Freedom is a pretty strange thing. Once you’ve experienced it, it remains in your heart, and no one can take it away. Then, as an individual, you can be more powerful than a whole country. -Ai Weiwei

Right now, Liberty in North Korea is raising funds to rescue 200 North Korean refugees. That might seem like small potatoes against the daunting power of the North Korean state. But I’m gonna go with Ai: freedom is a pretty strange thing.

Last night, at a fundraiser, I spoke for a long time with Joseph Kim. He’s a sweet kid. We talked about North Korea, and we talked about Max Weber and sandwiches and cheap ways to travel. His English is better than it was the first time I met him, and he’s studying hard in school.

He’s just one individual with freedom in his heart. And it makes him powerful. It’s voices like Joseph Kim and Ai Weiwei that the dictators of this world fear most: people who speak the plain truth.

And it’s not that they speak without fear. In Ai Weiwei: Never Sorry, the documentary where Ai spoke about freedom, he admits that he’s afraid — maybe more afraid than most other people, which is why he realizes that he must speak now. He sees the danger of not speaking.

LiNK is working hard to bring 200 more Josephs to freedom. They won’t all do TED talks. Many may choose not to be activists at all — but choice is exactly the point. Given the resources and opportunities of freedom, North Korean defectors might open a kimbap stand together on the outskirts of Seoul, like the mother of a defector friend of mine and a few other defectors. Or they might get degrees in political science at one of Seoul’s top universities, like someone else I know.

But their acts of freedom, large and small, have an impact. They change the way the world sees North Korea and North Koreans.
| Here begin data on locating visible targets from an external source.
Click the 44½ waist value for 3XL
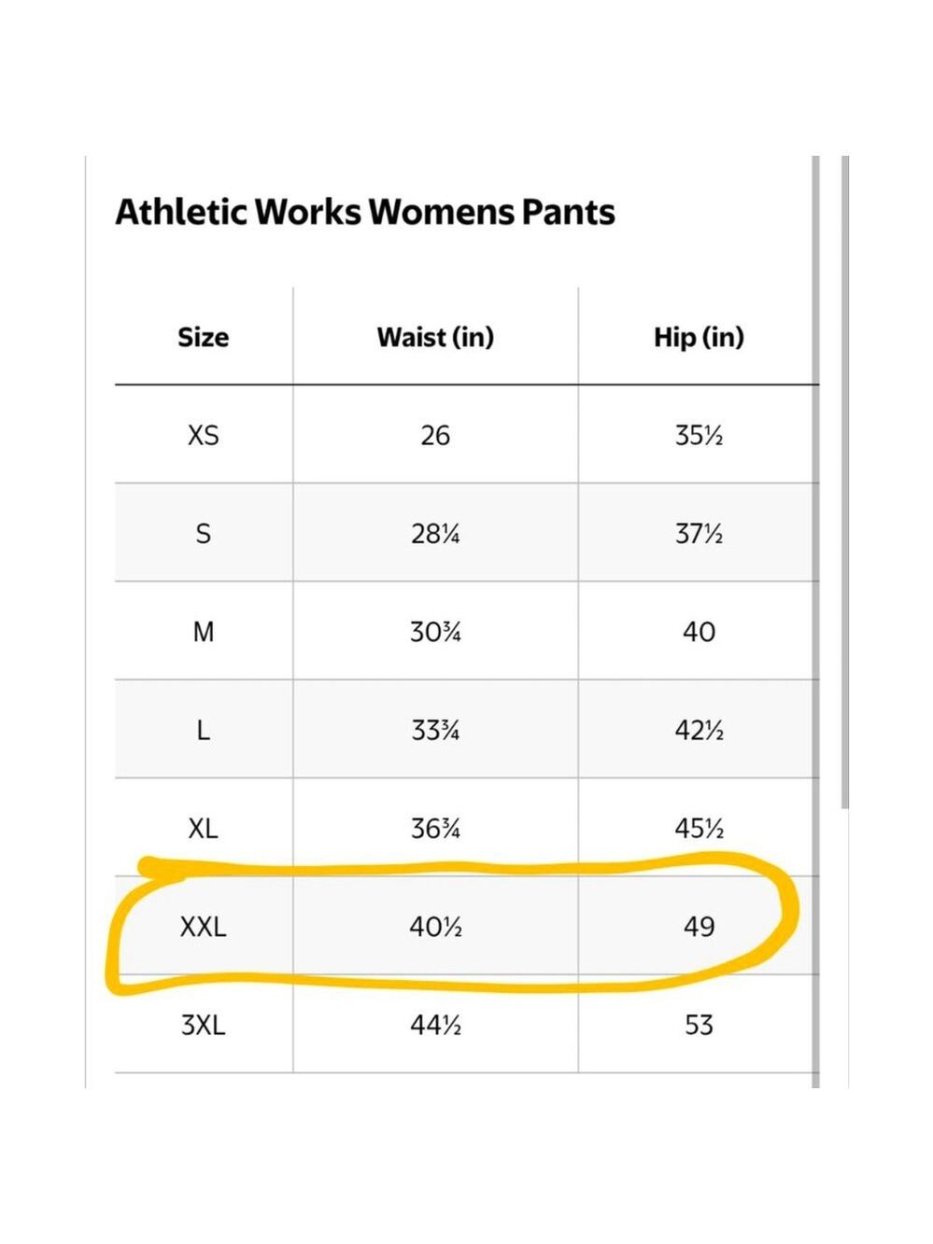 [x=435, y=1025]
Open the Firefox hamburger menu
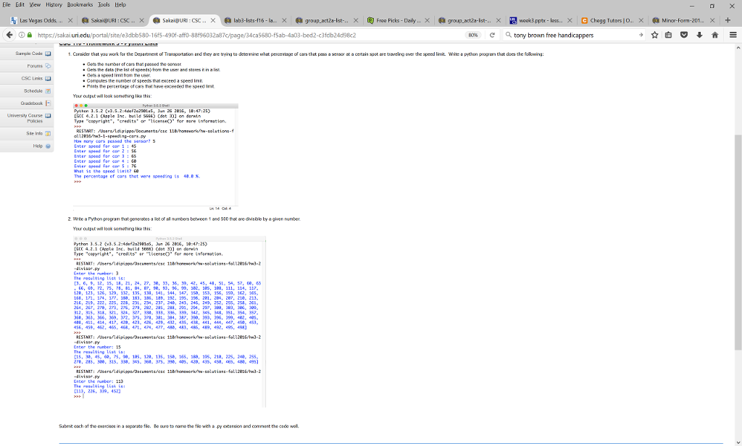This screenshot has width=742, height=446. coord(733,33)
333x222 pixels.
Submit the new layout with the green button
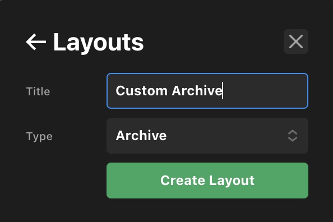tap(207, 181)
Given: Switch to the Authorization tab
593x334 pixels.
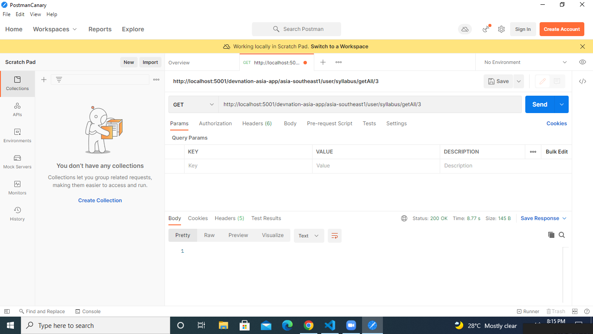Looking at the screenshot, I should (215, 124).
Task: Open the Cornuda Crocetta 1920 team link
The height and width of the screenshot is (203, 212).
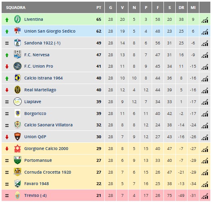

And many North Korean defectors remain in contact with their families back home, sending them money, sending them information — and planting the experience of freedom in their hearts.

If this matters to you, now is an especially good time to give because your funds will be matched. Even small donations make a difference — most of LiNK’s 265 rescues to date have been funded through the efforts of college students who’ve done things like bake sales. Sometimes it can make a difference just to talk to the people around you. Whatever you can do to give the experience of freedom to others, on this issue or somewhere else, please do it. Once you’ve experienced it, it remains in your heart, and no one can take it away.